Most of Harry's students disliked entering the enormous building devoted to his snakes. Even though they were all herpetology students, they were afraid of the myriad of snakes Harry kept. Harry had little patience for their ophidiophobia and often made them go to the snake house for conferences and questions.

Harry's husband was quite used to that menagerie. While he was slightly anxious about entering the snake house without Harry (even though Harry promised him the snakes would not attack), Severus had absolutely nothing against the snakes. He could always use snake venom and scales in his potions. He was not dumb enough to collect them himself, of course. Harry did that, with the snakes' permission.

Severus knocked on the door. "Harry?" he called.

"Severus!" Harry answered happily. "Marcus just permitted me to remove a gorgeous ecdysis."

Severus rolled his eyes.

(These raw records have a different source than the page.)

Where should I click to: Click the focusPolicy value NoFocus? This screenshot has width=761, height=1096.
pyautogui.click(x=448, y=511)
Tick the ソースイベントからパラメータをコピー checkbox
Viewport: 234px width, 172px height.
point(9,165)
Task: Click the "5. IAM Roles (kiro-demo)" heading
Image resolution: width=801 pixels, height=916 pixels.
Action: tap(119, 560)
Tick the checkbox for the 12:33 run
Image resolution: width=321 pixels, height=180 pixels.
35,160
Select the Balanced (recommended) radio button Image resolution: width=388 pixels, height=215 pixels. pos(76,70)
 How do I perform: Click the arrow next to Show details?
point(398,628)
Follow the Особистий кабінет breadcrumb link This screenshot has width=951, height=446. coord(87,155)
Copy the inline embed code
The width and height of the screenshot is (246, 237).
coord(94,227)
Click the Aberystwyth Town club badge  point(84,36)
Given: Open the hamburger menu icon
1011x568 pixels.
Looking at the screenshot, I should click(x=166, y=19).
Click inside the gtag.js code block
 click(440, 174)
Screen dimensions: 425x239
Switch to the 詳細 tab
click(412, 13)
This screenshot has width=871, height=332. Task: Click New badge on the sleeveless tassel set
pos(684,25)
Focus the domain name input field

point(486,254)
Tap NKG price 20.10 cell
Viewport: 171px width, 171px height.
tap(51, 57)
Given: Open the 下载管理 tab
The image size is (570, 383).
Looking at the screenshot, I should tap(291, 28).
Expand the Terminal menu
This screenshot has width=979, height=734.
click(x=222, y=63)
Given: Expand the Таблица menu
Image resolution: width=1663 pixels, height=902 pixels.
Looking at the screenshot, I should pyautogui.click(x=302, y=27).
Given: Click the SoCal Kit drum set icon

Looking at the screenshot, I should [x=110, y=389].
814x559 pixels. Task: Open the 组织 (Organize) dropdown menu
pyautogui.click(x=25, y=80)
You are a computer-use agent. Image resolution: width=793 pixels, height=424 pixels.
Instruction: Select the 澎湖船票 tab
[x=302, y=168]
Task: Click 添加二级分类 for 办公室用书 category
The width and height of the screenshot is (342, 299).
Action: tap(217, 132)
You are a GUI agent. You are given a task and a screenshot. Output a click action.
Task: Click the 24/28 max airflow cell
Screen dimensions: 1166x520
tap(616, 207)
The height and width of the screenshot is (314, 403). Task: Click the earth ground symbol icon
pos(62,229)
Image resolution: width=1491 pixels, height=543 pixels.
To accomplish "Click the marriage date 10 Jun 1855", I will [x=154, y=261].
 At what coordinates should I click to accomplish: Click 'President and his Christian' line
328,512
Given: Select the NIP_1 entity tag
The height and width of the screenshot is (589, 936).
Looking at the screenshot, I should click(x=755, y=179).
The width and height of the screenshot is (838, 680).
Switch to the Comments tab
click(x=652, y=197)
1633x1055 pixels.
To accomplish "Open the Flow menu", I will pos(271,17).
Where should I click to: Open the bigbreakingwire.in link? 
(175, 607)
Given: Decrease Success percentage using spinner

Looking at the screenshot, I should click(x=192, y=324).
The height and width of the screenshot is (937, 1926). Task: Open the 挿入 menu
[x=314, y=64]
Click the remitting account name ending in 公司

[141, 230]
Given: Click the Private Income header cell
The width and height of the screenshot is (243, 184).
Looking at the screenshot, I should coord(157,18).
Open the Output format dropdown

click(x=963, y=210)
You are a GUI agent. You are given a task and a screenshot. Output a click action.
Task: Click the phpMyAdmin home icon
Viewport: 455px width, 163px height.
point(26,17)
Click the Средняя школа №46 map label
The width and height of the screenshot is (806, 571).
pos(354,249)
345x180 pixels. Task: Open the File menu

As a herpetologist, Harry always used the more precise terms for snakes and their various parts.

"Couldn't you just say that he let you remove his shed skin?" Severus complained.

"Why? You never call your potions by the common name. That's your passion. Snakes are mine. I'll call the shed skin ecdysis. By the way, Ophelia's been leaving scutes around, if you're interested."

"Scales, and yes," Severus muttered.

"Very specific scales, Severus, you should know that. Would you like the ecdysis Marcus shed?"

"Yes, I need something like that for one of my experimental potions. Thank him for me, please."

Harry hissed something to the cobra, who hissed back. "He says you're welcome, and he'd be happy to let you have any he sheds when he does, provided you put it to good use. Why were you looking for me?"

"Your menagerie of friends has arrived," Severus answered. It was that menagerie Severus disliked more.

"They're not a menagerie," Harry contested. "They're just all different!"

"Call them what you will. Lupin and your dogfather are here too."

Harry hissed a goodbye to his snakes and left to deal with his friends. As Severus had always known, Professor Potter had two menageries.

Menagerie – noun1. A collection of wild or unusual animals, especially for exhibition. 2. An enclosure where wild or unusual animals are kept or exhibited. 3. A diverse or varied group.